§ Passage shown
In Memory of Daniel Bauman Henry (Dan)

Dan Henry died on May 4, 2002 at the young age of 57. He was an inspiration, mentor and friend to many colleagues throughout the world.

Dan was the true representative of a 'mathematician' with very broad interests and that rare talent to recognize important topics which needed to be pursued in depth. In addition to doing first class research, he was a good listener, a serious critic and shared freely his ideas. Any discussion with him almost always led to additional insights.

Dan was more concerned about understanding problems than furthering his own reputation.

He was not particularly interested in publishing his work and only would do so when he was convinced that a real addition had been made to the subject. The index in MathSciNet shows that he had only 17 published works over the period 1970-2002. However, the range of topics is impressive and the contribution significant. His impact on the development of dynamical systems in infinite dimensions represented by evolutionary equations cannot be over emphasized.

§ Data provided
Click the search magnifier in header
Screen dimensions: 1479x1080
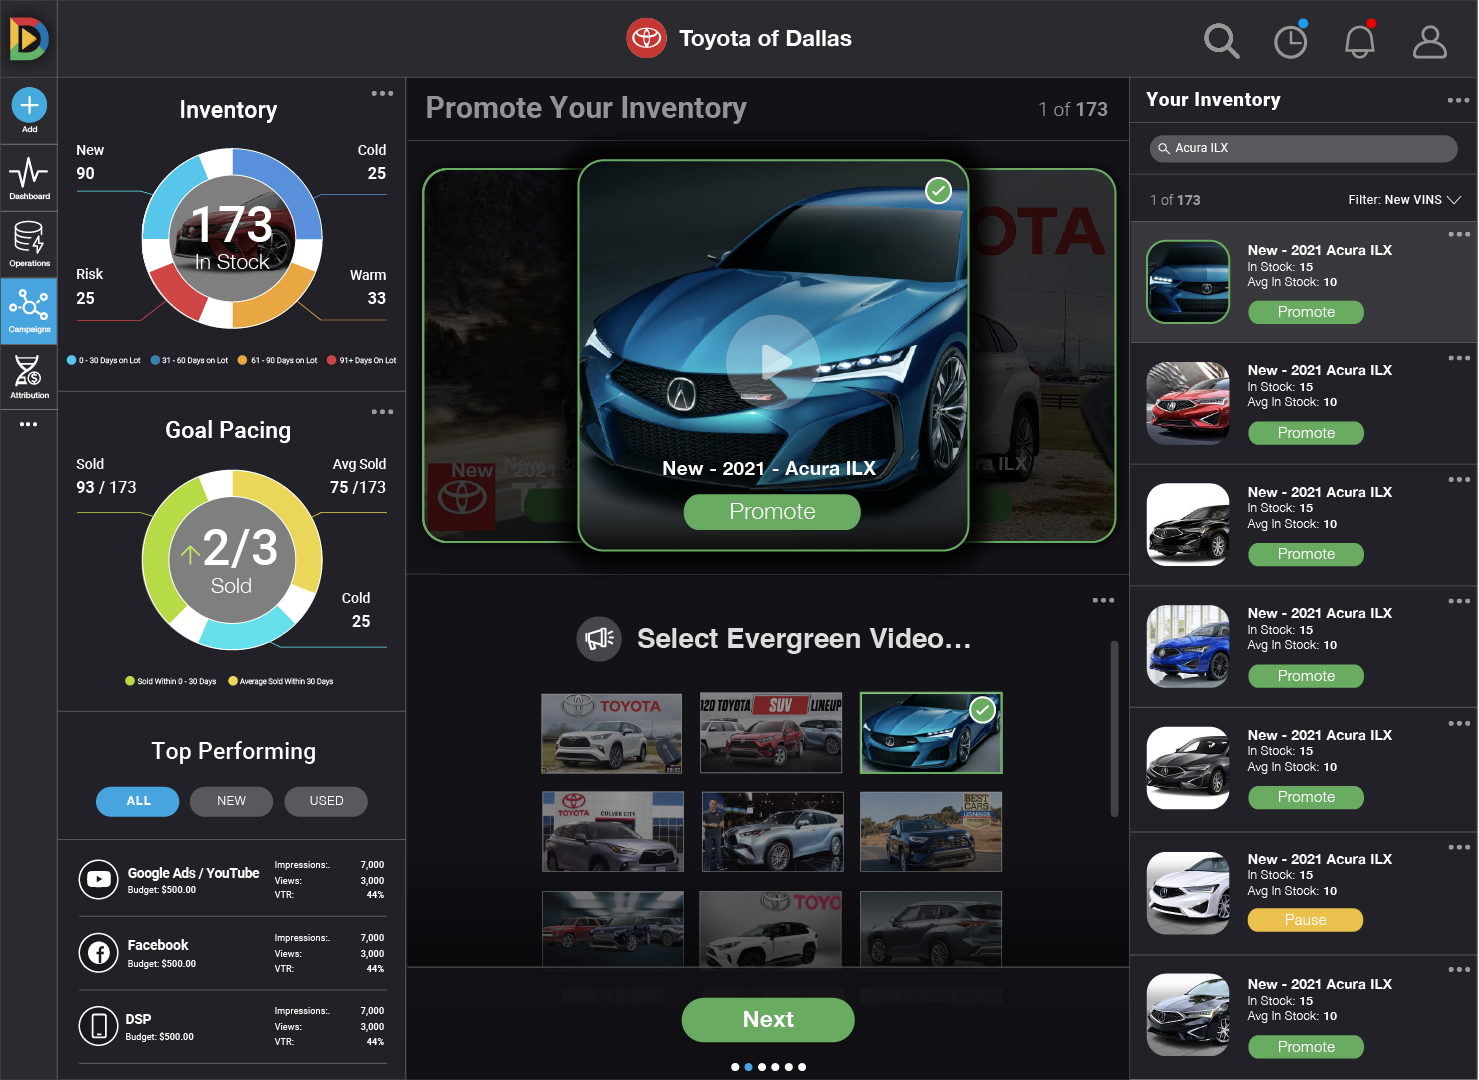[x=1221, y=41]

§ What to work on
Copy the tribute to Dan Henry in full, word for word. The material comes from an unrelated source.

§ Full solution
In Memory of Daniel Bauman Henry (Dan)

Dan Henry died on May 4, 2002 at the young age of 57. He was an inspiration, mentor and friend to many colleagues throughout the world.

Dan was the true representative of a 'mathematician' with very broad interests and that rare talent to recognize important topics which needed to be pursued in depth. In addition to doing first class research, he was a good listener, a serious critic and shared freely his ideas. Any discussion with him almost always led to additional insights.

Dan was more concerned about understanding problems than furthering his own reputation.

He was not particularly interested in publishing his work and only would do so when he was convinced that a real addition had been made to the subject. The index in MathSciNet shows that he had only 17 published works over the period 1970-2002. However, the range of topics is impressive and the contribution significant. His impact on the development of dynamical systems in infinite dimensions represented by evolutionary equations cannot be over emphasized.